WHAT TO PRODUCE: Skip every picture, and copy exactly the lines from the one containing "The height and width of the screenshot is (768, 1366)." to the end of the data.

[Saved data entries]
BEGIN

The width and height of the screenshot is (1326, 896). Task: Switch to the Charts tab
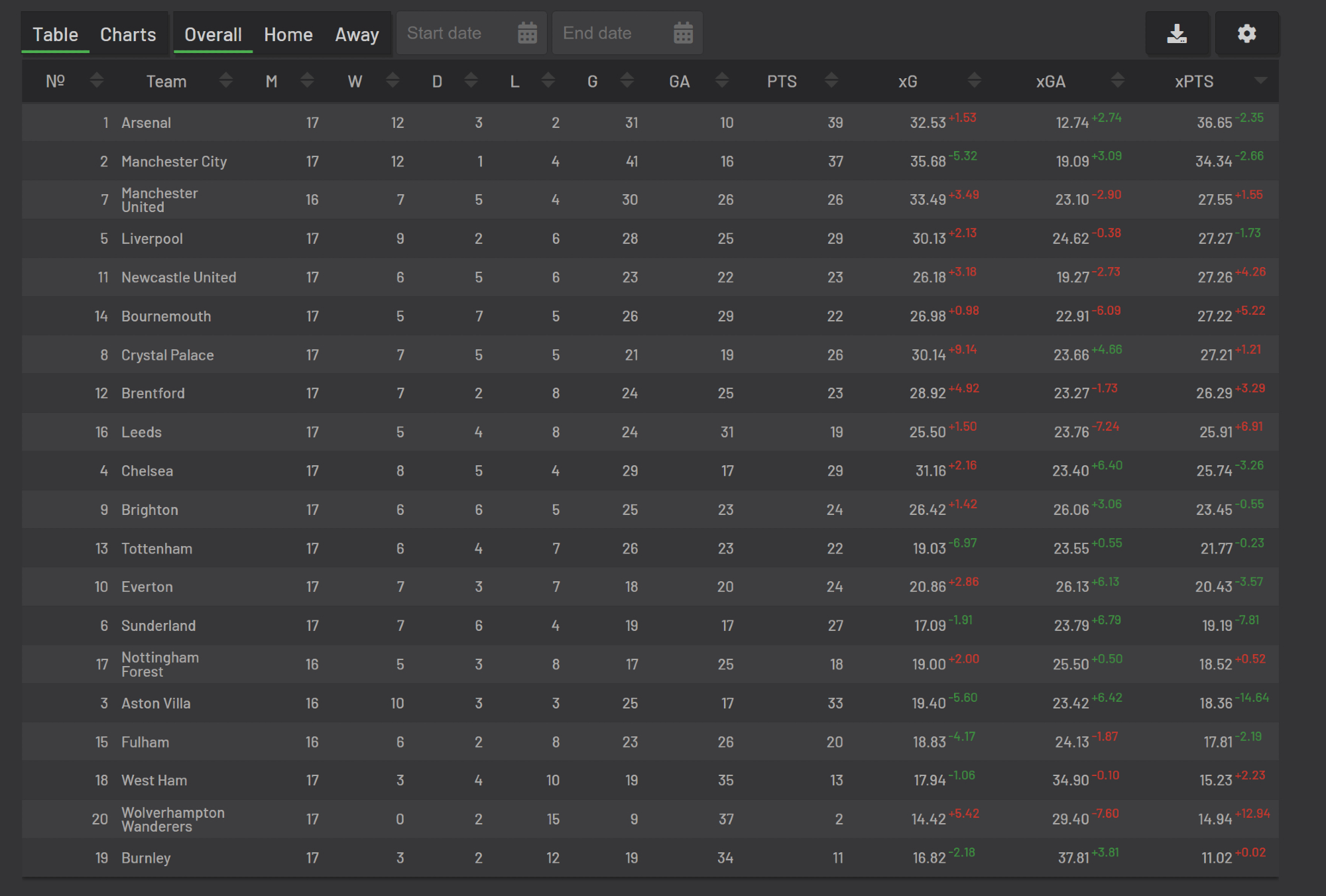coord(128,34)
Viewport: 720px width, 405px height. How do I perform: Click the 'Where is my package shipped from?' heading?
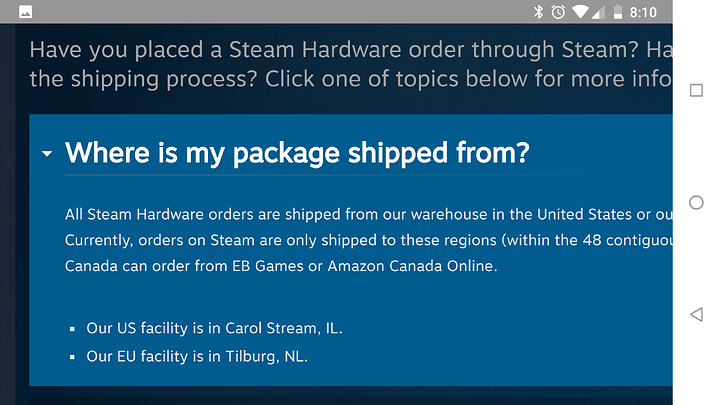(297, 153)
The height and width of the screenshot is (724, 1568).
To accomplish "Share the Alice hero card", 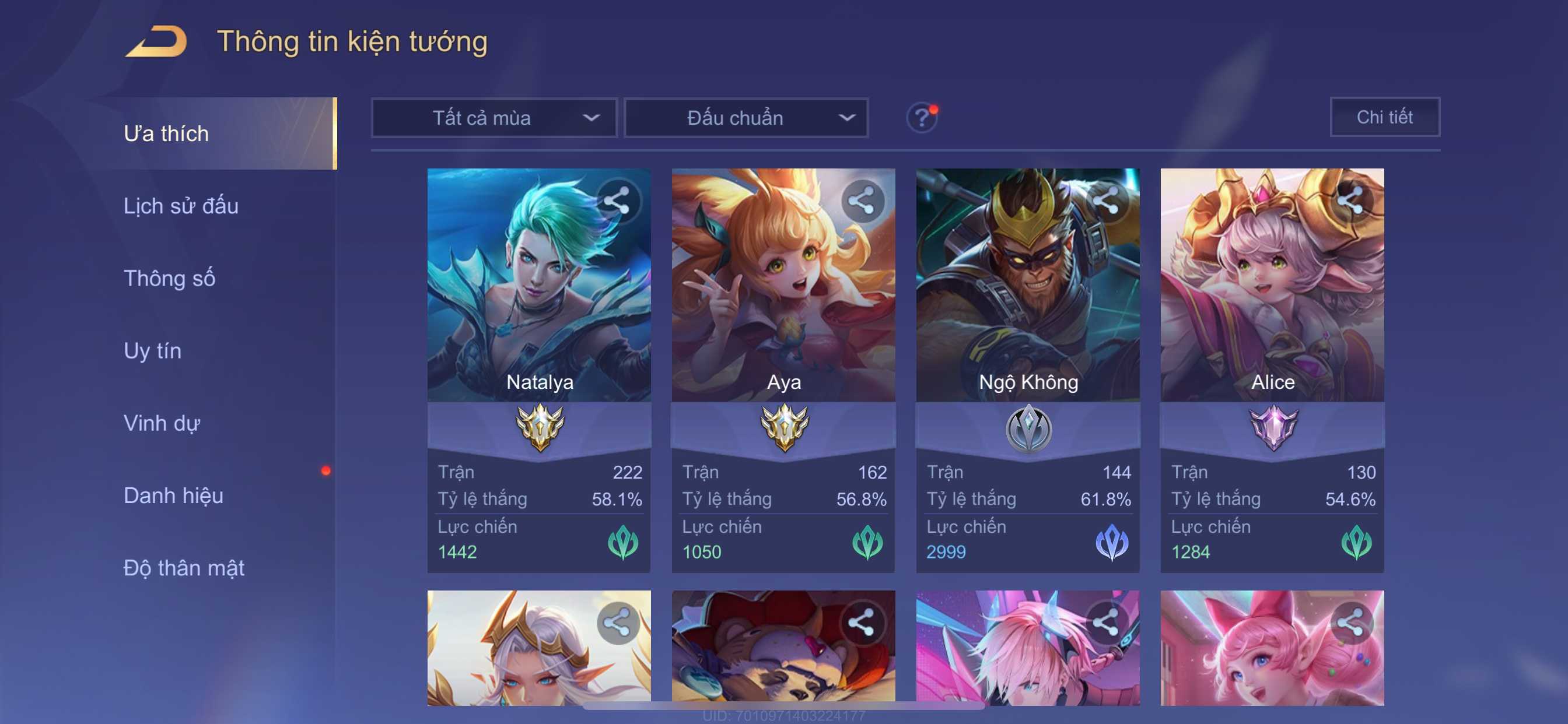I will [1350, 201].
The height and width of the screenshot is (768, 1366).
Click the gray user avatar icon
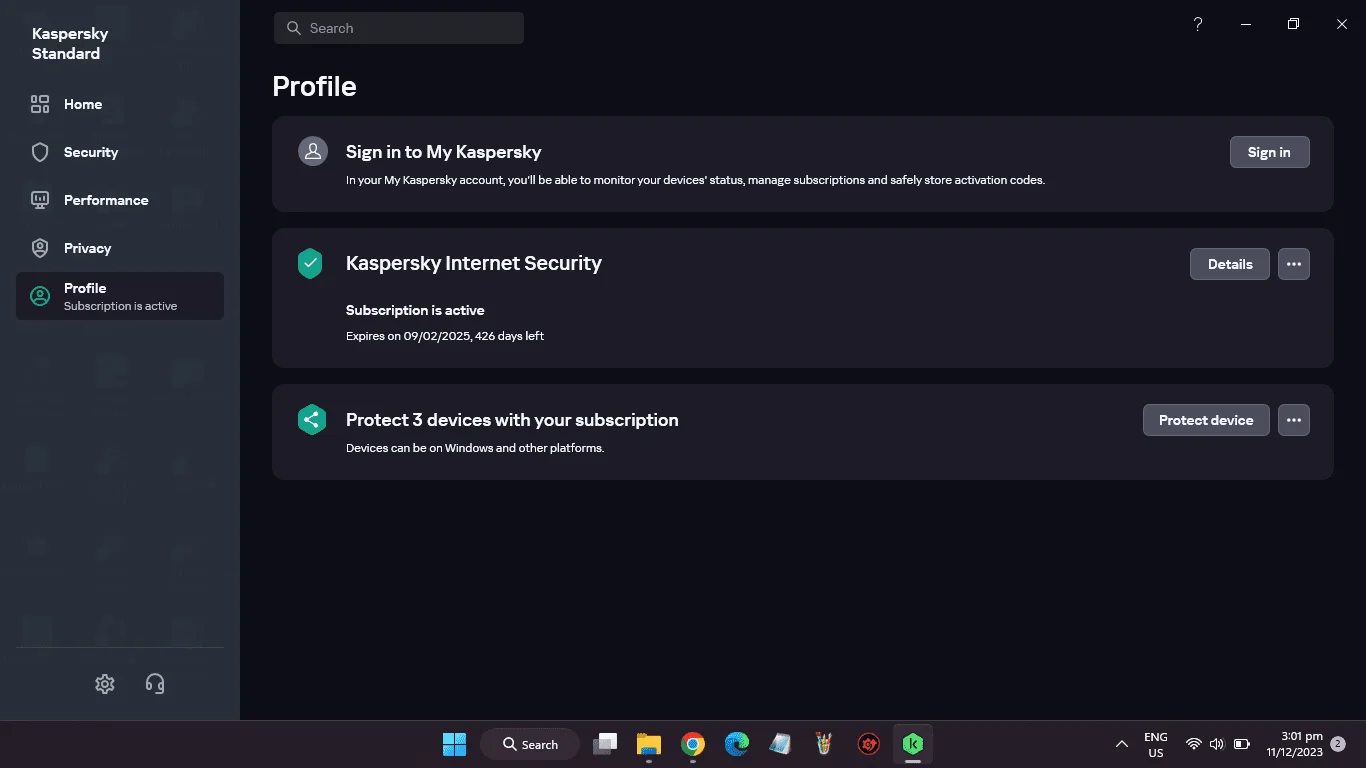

END

ANSWER SPACE:
The height and width of the screenshot is (768, 1366).
Click the gray user avatar icon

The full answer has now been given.